First African-American Graduate Says Failure Was Never An Option

Robert Bland speaking from a podium

Robert Bland addresses students./Daily Progress/Mathew Rosenberg

Jan. 21, 2007 –- Robert Bland, who became the first African-American student to receive an undergraduate degree from the University of Virginia in 1959, told a new generation of U.Va. African-American students Sunday that failure was never an option for him.

Bland addressed the annual Harambee II event at Newcomb Hall, where members of the first-year class and transfer students were recognized for their achievements during their first semester at the University.

Organized by the Peer Advisor Program of the Office of African-American Affairs, the ceremony featured recognition of 33 students who were presented with “high honors” and another 49 who were given “honors.”

Bland attended U.Va. from 1955 to 1959, receiving a bachelor’s degree in electrical engineering. He was one of three African-American students who entered in the fall of 1955, but the other two left before graduating.

In his remarks, Bland said that he feels a connection with students every time he returns to the University.
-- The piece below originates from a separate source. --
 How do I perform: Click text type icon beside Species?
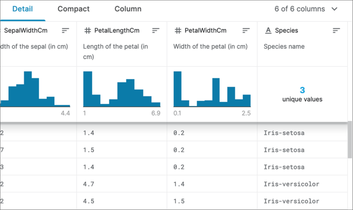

“I think we're connected in a very special way. You are connected to me because I am your past. I am connected to you because you are my future,” he said. “Today, in this moment and time, past and future come together.”
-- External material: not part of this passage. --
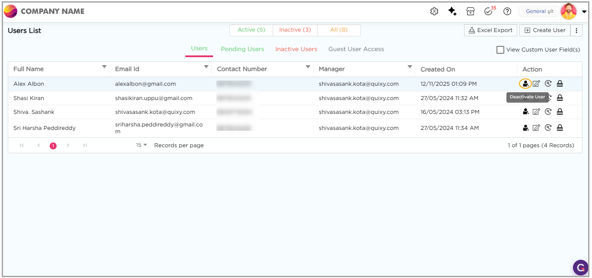Click the lock icon in Shasi Kiran's row

click(560, 98)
During his first two years at U.Va., Bland said that he devoted too much time and attention to integrating the University and not enough to his academic work.

“The hostility that we were expecting did not, in fact, materialize. We immediately set ourselves to testing the limits of our freedom here at the University. Anything and everything there was to participate in here at the University, we made a point to try and participate in it — not because we were interested in it, necessarily, but because we wanted to establish that we had the right to do that.

“Frankly, I struggled academically during my first two years. I was on academic probation and very close to flunking out,” Bland said. "That is when I made the decision that failure would not be an option.”

Bland, who went on to receive both a master's and a Ph.D. after leaving U.Va., said that he felt an obligation to himself, to his family, and to his people that he would do whatever it took to succeed.

He told the students that the experience taught him that he was in control of his own destiny and that hard work overcomes a lot of shortcomings, especially when the hard work also means working smart.

Referring to U.Va.’s Peer Advising Program and to the Office of African-American Affairs, which is celebrating its 30th anniversary this year, Bland said that he could only begin to imagine the impact such programs might have had on him and his contemporaries had they been available.

“I can only wonder how many of those students who left without graduating would have stayed and succeeded had their been an Office of African-American Affairs and a Peer Advising Program when I was a student,” said Bland.

The nationally regarded Peer Advising Program is cited as one of the factors leading to U.Va.’s success in the retention and graduation of African-American students. Earlier this month, the Journal of Blacks in Higher Education released its annual study showing that U.Va. has had the highest six-year graduation rate for African-American students of any public university in the country for 13 years in a row.